[TASK OBJECTIVE] Please give back only the lines below from the one containing "Image resolution: width=2239" to the one containing "The image size is (2420, 1512).", each repeated word for word, both ends included.

(Dataset entries)
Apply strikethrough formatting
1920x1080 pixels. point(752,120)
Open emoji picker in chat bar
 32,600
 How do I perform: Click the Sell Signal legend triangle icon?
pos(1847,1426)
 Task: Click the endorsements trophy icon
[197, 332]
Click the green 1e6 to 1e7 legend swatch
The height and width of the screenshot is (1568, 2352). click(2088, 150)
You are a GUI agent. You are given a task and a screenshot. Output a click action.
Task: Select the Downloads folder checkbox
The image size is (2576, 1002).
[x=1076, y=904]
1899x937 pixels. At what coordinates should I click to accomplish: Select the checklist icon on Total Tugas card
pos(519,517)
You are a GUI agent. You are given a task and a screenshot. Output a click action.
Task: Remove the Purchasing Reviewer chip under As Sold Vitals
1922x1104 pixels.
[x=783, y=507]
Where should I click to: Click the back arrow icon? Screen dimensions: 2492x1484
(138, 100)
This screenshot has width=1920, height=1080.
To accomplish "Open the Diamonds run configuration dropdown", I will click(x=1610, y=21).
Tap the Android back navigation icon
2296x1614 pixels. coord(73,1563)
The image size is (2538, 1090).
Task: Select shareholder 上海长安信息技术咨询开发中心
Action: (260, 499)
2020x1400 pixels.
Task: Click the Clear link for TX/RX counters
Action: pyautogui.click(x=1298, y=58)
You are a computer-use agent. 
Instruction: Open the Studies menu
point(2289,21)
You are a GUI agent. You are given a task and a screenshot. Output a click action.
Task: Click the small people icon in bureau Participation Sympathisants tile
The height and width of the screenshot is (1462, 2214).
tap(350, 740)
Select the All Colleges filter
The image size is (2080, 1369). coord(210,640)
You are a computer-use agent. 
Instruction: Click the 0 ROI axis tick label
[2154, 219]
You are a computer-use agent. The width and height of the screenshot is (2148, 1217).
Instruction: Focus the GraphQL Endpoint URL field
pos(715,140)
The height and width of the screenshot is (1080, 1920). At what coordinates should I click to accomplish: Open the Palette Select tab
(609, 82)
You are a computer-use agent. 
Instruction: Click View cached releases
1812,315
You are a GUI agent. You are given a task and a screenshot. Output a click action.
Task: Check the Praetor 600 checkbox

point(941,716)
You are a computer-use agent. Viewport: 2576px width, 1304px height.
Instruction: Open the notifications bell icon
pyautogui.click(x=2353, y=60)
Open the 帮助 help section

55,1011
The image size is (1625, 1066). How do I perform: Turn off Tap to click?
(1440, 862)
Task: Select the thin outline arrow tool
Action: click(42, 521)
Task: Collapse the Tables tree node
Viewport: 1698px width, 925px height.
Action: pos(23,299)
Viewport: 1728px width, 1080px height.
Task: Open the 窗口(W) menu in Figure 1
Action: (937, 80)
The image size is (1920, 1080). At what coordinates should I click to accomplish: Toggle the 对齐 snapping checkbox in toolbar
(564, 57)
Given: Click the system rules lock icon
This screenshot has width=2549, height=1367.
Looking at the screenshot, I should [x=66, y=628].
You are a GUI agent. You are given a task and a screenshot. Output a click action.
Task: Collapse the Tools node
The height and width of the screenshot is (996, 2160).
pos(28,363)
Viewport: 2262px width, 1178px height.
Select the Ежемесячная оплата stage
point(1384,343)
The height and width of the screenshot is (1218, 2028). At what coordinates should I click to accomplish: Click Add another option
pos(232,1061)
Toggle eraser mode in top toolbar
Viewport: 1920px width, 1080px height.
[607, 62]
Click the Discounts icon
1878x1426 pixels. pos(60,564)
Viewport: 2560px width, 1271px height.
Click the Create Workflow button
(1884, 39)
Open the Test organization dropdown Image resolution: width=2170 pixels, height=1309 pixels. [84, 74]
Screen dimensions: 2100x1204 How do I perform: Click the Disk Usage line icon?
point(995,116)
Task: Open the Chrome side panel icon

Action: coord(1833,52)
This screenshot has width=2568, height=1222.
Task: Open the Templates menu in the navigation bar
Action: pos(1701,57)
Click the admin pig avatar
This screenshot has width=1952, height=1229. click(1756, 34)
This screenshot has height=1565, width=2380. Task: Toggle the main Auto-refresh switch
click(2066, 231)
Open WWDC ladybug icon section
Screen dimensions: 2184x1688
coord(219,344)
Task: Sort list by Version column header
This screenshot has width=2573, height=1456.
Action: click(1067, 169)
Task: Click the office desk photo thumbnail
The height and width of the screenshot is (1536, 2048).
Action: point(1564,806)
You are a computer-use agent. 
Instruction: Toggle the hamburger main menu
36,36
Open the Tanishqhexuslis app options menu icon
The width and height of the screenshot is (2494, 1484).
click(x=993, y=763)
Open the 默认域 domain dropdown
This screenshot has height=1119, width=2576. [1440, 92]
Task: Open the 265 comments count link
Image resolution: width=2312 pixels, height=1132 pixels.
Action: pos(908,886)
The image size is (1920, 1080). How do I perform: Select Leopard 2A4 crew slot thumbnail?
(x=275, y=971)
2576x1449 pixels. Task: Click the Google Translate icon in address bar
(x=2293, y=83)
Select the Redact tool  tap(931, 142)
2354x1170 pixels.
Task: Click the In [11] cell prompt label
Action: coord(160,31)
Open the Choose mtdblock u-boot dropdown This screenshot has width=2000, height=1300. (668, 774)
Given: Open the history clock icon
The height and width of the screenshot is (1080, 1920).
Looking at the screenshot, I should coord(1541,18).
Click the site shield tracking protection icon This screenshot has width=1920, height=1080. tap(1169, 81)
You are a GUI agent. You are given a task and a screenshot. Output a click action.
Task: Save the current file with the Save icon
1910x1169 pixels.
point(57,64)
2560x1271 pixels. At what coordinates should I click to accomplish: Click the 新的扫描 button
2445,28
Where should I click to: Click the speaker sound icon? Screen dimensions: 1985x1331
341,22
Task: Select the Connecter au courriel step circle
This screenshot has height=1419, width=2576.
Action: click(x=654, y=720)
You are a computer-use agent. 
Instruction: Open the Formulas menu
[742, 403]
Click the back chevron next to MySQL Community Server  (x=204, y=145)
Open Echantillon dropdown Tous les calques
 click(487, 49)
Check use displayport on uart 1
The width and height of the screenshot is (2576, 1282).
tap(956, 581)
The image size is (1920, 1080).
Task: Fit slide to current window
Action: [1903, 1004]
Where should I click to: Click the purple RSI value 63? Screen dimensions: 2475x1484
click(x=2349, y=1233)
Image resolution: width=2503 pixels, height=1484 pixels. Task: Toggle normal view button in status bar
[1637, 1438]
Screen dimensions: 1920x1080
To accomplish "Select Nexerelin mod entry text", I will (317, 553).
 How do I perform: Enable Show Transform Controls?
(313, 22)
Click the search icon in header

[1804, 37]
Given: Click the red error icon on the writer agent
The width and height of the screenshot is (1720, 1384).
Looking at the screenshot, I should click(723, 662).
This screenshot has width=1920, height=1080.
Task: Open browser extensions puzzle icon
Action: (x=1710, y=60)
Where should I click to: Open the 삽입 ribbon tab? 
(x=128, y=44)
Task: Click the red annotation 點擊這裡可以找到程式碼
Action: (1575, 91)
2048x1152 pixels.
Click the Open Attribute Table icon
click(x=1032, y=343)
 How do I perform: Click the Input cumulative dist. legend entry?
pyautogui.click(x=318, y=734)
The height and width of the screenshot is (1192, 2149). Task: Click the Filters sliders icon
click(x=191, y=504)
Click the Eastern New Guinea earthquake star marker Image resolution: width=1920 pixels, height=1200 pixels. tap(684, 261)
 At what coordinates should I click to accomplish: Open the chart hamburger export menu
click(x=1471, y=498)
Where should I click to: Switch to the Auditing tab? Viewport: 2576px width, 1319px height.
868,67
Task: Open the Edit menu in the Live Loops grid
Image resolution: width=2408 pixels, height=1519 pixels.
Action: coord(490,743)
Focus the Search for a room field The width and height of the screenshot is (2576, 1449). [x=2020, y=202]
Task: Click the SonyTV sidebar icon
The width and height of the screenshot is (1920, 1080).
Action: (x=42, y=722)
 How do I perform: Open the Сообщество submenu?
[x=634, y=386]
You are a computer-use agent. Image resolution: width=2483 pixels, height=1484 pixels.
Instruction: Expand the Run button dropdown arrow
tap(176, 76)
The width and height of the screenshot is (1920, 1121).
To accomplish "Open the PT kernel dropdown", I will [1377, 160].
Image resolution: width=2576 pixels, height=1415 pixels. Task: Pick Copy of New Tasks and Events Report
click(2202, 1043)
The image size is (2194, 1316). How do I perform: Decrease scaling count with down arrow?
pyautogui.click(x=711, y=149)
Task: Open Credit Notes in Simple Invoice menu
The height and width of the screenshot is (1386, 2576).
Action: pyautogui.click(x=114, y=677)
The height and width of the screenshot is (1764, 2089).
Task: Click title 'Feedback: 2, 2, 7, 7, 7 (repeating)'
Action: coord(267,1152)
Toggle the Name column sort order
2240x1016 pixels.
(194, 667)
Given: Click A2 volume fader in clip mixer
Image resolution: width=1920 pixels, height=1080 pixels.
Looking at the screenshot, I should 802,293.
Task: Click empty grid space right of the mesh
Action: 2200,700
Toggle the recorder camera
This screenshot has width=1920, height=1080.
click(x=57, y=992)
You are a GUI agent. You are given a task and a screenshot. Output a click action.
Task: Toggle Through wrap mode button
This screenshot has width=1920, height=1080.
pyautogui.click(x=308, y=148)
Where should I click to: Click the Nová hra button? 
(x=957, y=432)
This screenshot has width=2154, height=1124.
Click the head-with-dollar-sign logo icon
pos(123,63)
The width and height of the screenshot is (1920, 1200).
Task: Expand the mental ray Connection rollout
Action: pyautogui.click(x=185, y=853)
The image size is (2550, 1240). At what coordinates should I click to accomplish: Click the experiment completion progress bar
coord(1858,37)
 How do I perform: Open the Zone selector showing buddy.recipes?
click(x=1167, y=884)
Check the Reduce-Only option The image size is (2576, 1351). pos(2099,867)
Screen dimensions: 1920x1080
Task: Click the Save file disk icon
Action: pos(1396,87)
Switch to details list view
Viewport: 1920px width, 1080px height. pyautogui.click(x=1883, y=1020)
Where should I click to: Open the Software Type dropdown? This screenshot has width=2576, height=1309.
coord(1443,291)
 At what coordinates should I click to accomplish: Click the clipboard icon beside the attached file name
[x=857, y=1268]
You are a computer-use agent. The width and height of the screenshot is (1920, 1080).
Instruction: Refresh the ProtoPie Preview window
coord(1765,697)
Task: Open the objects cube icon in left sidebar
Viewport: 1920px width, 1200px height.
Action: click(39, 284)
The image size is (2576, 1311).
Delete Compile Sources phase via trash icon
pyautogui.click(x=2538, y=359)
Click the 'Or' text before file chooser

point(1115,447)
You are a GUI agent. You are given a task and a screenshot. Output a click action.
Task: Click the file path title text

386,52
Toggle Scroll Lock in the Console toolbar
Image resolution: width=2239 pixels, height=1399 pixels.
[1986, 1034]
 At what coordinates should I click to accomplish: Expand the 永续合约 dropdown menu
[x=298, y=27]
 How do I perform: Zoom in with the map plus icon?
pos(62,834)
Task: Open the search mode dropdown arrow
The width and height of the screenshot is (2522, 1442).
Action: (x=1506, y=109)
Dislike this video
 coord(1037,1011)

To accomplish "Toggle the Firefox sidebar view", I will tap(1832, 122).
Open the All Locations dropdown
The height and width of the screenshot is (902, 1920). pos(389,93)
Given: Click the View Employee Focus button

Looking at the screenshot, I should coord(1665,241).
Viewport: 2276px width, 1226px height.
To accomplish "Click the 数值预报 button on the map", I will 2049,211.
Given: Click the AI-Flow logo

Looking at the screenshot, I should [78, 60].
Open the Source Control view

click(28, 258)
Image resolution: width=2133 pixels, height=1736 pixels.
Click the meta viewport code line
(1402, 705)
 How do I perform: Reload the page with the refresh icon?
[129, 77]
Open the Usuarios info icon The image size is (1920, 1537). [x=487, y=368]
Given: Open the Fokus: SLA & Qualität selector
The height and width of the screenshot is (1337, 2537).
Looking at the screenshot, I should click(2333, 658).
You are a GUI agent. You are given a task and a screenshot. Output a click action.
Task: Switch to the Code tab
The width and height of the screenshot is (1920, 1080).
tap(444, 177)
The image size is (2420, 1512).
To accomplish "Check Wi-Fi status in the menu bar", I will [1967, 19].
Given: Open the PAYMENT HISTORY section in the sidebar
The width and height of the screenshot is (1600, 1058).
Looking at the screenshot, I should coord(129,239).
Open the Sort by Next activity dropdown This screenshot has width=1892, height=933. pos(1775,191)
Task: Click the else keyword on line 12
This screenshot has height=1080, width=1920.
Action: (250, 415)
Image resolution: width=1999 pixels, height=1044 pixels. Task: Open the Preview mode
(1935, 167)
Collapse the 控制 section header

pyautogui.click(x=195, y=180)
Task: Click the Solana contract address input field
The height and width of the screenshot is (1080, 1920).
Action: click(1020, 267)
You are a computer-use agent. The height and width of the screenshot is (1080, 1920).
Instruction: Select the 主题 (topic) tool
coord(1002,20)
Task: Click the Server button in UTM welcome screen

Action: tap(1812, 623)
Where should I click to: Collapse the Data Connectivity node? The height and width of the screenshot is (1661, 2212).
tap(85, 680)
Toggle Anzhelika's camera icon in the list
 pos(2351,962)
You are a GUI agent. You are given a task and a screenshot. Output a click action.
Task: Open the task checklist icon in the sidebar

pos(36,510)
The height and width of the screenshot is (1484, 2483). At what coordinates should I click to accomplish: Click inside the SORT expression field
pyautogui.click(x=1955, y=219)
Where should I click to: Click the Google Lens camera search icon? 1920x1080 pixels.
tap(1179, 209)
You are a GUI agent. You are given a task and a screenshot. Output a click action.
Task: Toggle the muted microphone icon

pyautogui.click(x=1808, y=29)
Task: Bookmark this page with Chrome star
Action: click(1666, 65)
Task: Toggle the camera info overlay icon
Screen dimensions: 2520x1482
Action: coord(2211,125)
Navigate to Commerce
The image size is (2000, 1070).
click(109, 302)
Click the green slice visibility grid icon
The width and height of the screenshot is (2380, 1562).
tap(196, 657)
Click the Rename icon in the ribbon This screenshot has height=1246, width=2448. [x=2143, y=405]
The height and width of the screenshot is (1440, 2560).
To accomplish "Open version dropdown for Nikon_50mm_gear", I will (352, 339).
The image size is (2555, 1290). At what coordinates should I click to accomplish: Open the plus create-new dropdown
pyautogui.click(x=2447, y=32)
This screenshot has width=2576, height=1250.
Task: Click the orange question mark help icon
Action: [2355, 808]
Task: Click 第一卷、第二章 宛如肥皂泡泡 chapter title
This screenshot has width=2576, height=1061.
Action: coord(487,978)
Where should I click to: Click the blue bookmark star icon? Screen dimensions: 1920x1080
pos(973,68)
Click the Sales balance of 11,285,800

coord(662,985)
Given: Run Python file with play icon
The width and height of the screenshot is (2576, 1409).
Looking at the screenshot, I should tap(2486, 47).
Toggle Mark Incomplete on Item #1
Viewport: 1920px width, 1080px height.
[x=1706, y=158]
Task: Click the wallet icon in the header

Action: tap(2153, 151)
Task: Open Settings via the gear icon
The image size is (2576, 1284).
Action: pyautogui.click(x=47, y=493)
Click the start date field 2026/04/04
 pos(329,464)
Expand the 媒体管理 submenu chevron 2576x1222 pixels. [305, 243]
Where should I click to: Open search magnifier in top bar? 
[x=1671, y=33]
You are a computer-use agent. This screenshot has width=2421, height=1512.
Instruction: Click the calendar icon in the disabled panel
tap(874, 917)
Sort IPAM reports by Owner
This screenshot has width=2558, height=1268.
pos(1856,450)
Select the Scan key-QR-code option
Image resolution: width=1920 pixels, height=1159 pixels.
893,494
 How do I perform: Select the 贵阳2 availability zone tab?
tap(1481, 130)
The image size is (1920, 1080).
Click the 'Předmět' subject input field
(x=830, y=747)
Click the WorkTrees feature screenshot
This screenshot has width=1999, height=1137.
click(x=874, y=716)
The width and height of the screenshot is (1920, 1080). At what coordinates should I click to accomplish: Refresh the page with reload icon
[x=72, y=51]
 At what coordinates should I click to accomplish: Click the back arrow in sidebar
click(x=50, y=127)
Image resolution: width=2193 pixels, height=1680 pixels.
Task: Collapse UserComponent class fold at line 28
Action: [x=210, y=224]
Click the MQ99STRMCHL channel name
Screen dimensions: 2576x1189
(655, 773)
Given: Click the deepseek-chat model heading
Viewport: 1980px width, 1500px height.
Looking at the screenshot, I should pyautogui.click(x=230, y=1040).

[ANSWER TO THE PROBLEM]
Image resolution: width=2239 pixels, height=1399 pixels.
[1986, 1034]
 At what coordinates should I click to accomplish: Expand the 永续合约 dropdown menu
[x=298, y=27]
 How do I perform: Zoom in with the map plus icon?
pos(62,834)
Task: Open the search mode dropdown arrow
The width and height of the screenshot is (2522, 1442).
Action: (x=1506, y=109)
Dislike this video
 coord(1037,1011)

To accomplish "Toggle the Firefox sidebar view", I will tap(1832, 122).
Open the All Locations dropdown
The height and width of the screenshot is (902, 1920). pos(389,93)
Given: Click the View Employee Focus button

Looking at the screenshot, I should coord(1665,241).
Viewport: 2276px width, 1226px height.
To accomplish "Click the 数值预报 button on the map", I will 2049,211.
Given: Click the AI-Flow logo

Looking at the screenshot, I should [78, 60].
Open the Source Control view

click(28, 258)
Image resolution: width=2133 pixels, height=1736 pixels.
Click the meta viewport code line
(1402, 705)
 How do I perform: Reload the page with the refresh icon?
[129, 77]
Open the Usuarios info icon The image size is (1920, 1537). [x=487, y=368]
Given: Open the Fokus: SLA & Qualität selector
The height and width of the screenshot is (1337, 2537).
Looking at the screenshot, I should click(2333, 658).
You are a GUI agent. You are given a task and a screenshot. Output a click action.
Task: Switch to the Code tab
The width and height of the screenshot is (1920, 1080).
tap(444, 177)
The image size is (2420, 1512).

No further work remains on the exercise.